[Start of Attachment]

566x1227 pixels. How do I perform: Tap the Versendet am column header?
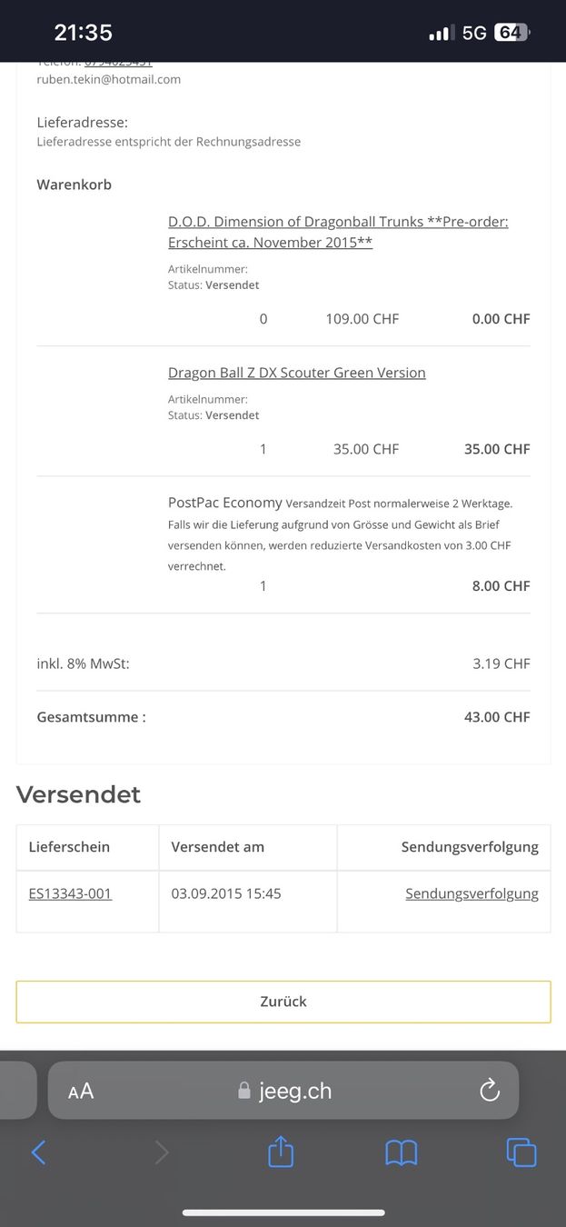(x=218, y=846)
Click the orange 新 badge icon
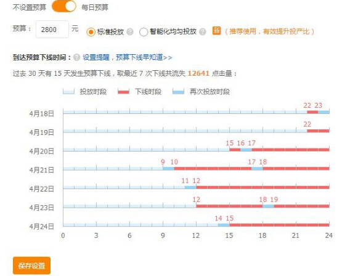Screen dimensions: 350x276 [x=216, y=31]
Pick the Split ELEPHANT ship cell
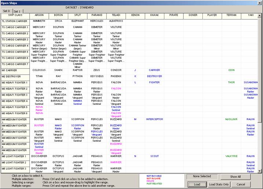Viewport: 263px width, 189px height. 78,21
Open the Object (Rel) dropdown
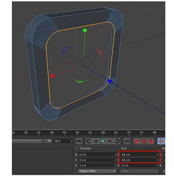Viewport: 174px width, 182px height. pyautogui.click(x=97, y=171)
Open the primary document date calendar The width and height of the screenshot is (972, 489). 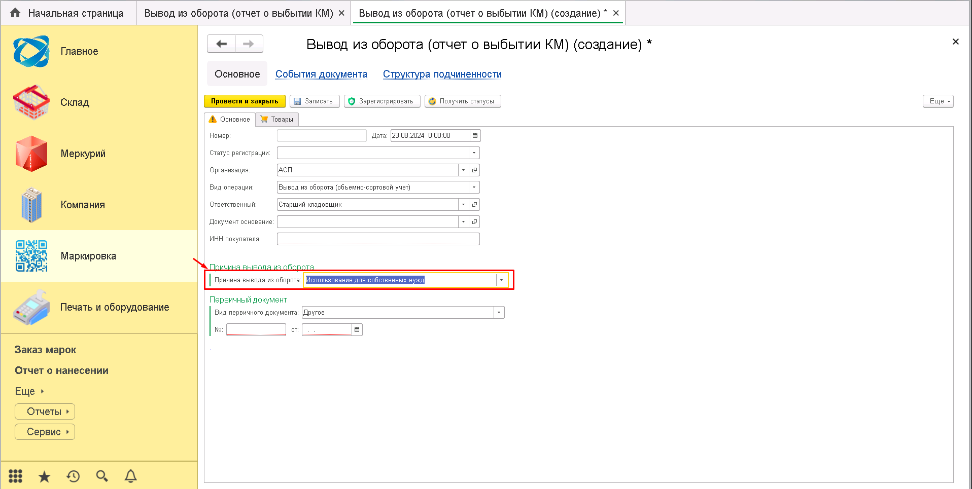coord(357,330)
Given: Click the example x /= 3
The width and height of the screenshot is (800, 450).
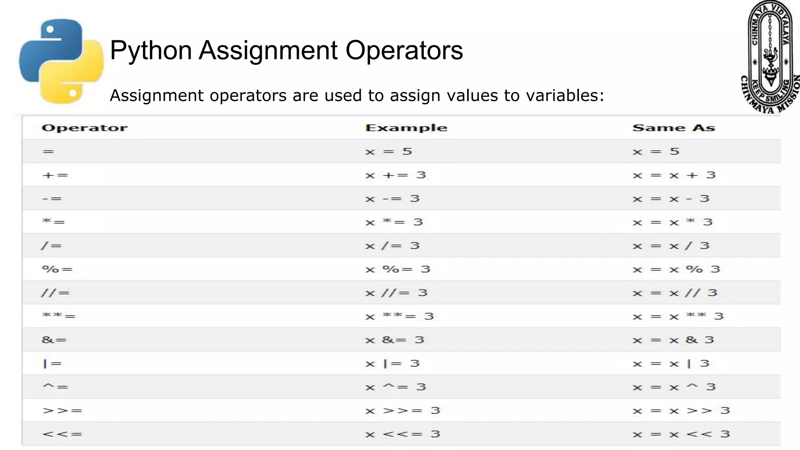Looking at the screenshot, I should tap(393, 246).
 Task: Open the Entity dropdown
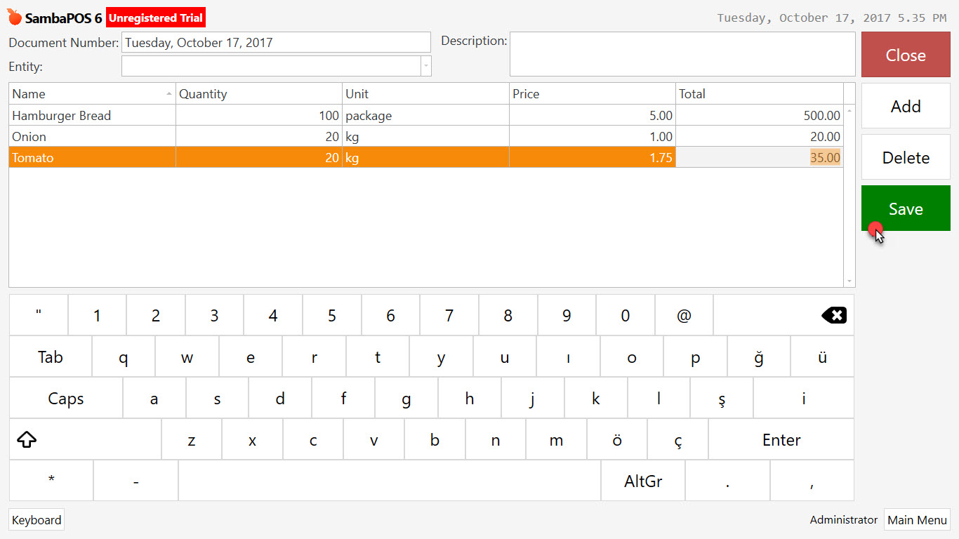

[End of Attachment]

> Exercise prompt
Your answer must be the lines from the one containing "Given: Click the example x /= 3" through the last line of the records, printed exactly with no pictures; please include both ends.

> Answer below
Given: Click the example x /= 3
The width and height of the screenshot is (800, 450).
Looking at the screenshot, I should tap(393, 246).
 Task: Open the Entity dropdown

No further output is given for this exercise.